Advertisers pay heed: You will lose many of us

By George Simpson

   Pundits have predicted that one of the end-games of technology will be to take control of what, when, how and where entertainment is consumed away from producers/programmers and give it to users. Apple’s iTunes, subscription digital radio and PVRs like TiVo are signs that the established media paradigm is indeed shifting.
   Just like cable or dish viewers would rather give up their firstborn than go back to three broadcast nets (and a federally mandated PBS), music buyers have now become addicted to choice. 
   File-sharing opened the door empowering kids to mix 50 Cent with Nas and Eminem and Green Day on the same CD. And iTunes has simply institutionalized consumer music choice. While “I want it my way” may no longer sell burgers, it is the mantra of the entire next generation of entertainment consumers.
   Eventually PVRs will force networks and cable channels to simple become content providers on a pay-per-download basis. Primetime will be nothing more than a nickname for an aging ex-jock. 
   And while I still like sitting in an increasingly expensive, uncomfortable chair in front of a 30-foot high stain-marred screen in a dark room, eating 12 cents worth of popcorn I just paid $5 for, surrounded by strangers who talk in stage whispers, laugh at all the wrong parts, and eat Chinese food they smuggled into the theater, I can somehow envision the convenience of downloading a first-run movie.
   It will certainly be in my lifetime that I control when and what and how and where I consume all forms of entertainment. (Unless, of course, I elect to spend $75 to sit in a freezing rain to listen to drunken New Jersey teenagers proffer thoughtful opinion on referee calls, coaching, and sexual offers ending in “–you” or “–me” to the staff and players of the N. Y. Giants.)
   Let’s see, would I rather pay my current $125 a month for cable and have to forego my son’s little league games on Tuesday and Wednesday nights so that I don’t miss “NYPD Blue” or “West Wing,” or would I rather pay a few bucks to view the shows commercial-free when I get home from the games? 
   If the TV industry doesn’t react, PVRs will be under 250 million Xmas trees in the next few years.
   While advertisers have purportedly smelled the coffee and begun to commercialize everything from video games to people’s foreheads with product/logo placements, they are still in the process of pumping billions into the upfront market, rewarding a medium that charges more and delivers less each season. Proving only that is it still more fun (and career enhancing) to go on a commercial shoot in Costa Rica than it is to write snappy pop-up copy.
   All the crap that advertisers are doing now to overcome the fractionalization of audiences is only pissing off consumers and hastening the day when they are cut entirely out of the producer-consumer continuum. 
   Seeing a brand logo or prominent product in a TV show (or increasingly in a movie) only interrupts my concentration as I wonder if it was paid placement or the byproduct of a culturally attuned writer (think Junior Mints on "Seinfeld").
    The technology end-game for advertisers can only be to become my information partner.
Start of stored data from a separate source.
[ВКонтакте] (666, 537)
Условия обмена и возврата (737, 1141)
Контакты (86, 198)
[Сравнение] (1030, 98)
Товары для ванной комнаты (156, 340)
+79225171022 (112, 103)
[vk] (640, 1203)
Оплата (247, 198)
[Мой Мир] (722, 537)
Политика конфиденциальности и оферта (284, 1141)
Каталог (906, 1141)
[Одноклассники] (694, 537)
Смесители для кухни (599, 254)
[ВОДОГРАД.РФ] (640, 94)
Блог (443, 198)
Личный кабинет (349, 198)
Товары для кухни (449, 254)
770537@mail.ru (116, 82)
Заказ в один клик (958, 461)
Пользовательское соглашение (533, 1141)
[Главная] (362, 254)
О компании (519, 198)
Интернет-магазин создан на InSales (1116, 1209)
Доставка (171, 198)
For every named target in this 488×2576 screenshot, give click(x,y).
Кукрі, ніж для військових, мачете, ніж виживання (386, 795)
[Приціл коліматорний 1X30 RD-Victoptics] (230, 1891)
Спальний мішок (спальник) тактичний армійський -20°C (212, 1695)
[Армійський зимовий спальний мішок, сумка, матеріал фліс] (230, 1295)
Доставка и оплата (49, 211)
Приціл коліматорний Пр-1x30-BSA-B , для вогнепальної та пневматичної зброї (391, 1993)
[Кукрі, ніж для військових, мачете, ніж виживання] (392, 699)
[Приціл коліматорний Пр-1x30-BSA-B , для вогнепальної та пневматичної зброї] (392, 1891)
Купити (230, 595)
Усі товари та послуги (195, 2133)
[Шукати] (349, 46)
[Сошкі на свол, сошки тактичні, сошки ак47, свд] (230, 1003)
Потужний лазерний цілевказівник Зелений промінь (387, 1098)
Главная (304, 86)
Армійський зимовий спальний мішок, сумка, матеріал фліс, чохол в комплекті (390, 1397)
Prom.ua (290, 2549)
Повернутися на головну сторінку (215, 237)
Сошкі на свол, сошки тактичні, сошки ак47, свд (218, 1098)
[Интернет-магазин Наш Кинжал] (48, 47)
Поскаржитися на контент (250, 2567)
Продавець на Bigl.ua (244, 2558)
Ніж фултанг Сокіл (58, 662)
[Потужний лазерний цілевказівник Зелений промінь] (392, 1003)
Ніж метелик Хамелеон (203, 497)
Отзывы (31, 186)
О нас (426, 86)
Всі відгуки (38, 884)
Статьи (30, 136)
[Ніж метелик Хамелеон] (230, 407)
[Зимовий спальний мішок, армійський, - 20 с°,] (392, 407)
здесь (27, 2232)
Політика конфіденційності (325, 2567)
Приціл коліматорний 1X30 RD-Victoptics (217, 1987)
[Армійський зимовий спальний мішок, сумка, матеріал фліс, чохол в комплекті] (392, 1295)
I will make advertisers a deal. If they will stop screwing around with my entertainment, allowing me complete commercial-free control, I will email them when I am starting to renovate my kitchen or buy a new car, because THEN, I can’t find enough information on faucet fixtures or driver-side airbags. At that moment I am a red-hot lead.
   If my newspapers and magazines will customize my content with more statewide high school sports (or less photos of celebrity hairstyles), I will be happy to check boxes of items I am thinking of buying so that ads of real interest surround the content I am SURE to read.
   Does that mean advertisers can no longer prospect for new customers? 
   Or nag consumer into changing brands? 
   Well, they do so at their own peril. How does your potential customer feel when he finds out the girl he’s hitting on at the bar is only there to sell him a branded drink or that the guy asking your prospect to take his picture with a cell phone in Times Square is really an actor pitching the phone?
   Does seeing Nike on Tiger’s head or some casino logo tattooed on a boxer’s shoulders or listening to some has-been actress yak about her incontinence problems (and solutions) on a talk show turn me on to your brand?
   Or push me faster into the commercial free camp? You make the call.

July 18, 2003© 2003 Media Life


- George Simpson has spent many decades as a PR man in New York promoting a wide range of media properties. He is an occasional contributor to Media Life.